Quello che appare evidente, dopo il GP tedesco, è la competitività dell’accoppiata Red Bull-Honda: Verstappen è terzo in classifica e con la vittoria di oggi (e grazie al colpo a vuoto dei piloti Mercedes) si è portato a meno 61 punti da Lewis Hamilton. Il mondiale piloti resta una chimera, ma è chiaro come la squadra stia facendo un ottimo lavoro. Più accessibile sembra essere il secondo posto nella classifica costruttori, soprattutto in vista del prossimo GP d’Ungheria, dove storicamente la scuderia di Milton Keynes ha sempre ottenuto ottimi risultati.

Anche la Honda sta facendo un ottimo lavoro: il podio di Kvyat con la Toro Rosso è una dimostrazione di forza incontrovertibile, soprattutto nei confronti dei diretti rivali della Renault, oggi fuori con entrambi i piloti. Il lavoro svolto lo scorso anno con la scuderia faentina ha evidentemente pagato, considerando le prestazioni attuali. Con un secondo pilota più consistente (Gasly quest’anno non lo è) i punti in campionato sarebbero sicuramente maggiori e la Ferrari potrebbe certamente dormire sonni meno tranquilli (per quanto lo siano oggi dalle parti di Maranello).

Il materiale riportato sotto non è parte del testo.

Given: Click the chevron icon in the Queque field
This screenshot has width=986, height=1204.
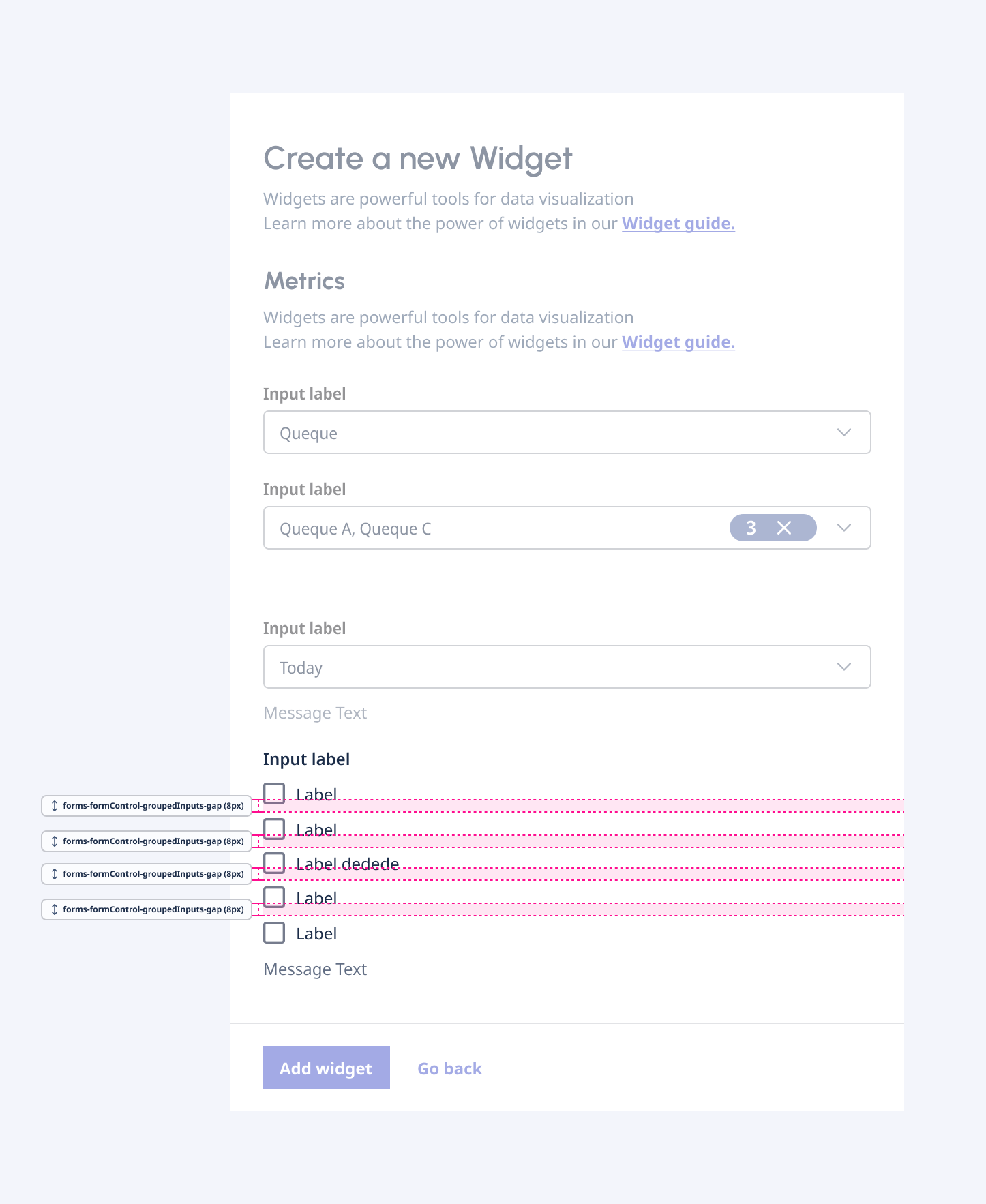Looking at the screenshot, I should tap(844, 432).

In conclusione, l’affidabilità e la velocità della Red Bull, mischiate con il talento incredibile di Max Verstappen, sono e saranno a lungo un problema per gli altri top team. La Ferrari, in particolare, dovrà cominciare a trovare una continuità di risultati che le permetta di stare davanti: due vittorie per la scuderia dei due tori contro zero del Cavallino sono già una macchia da lavare al più presto!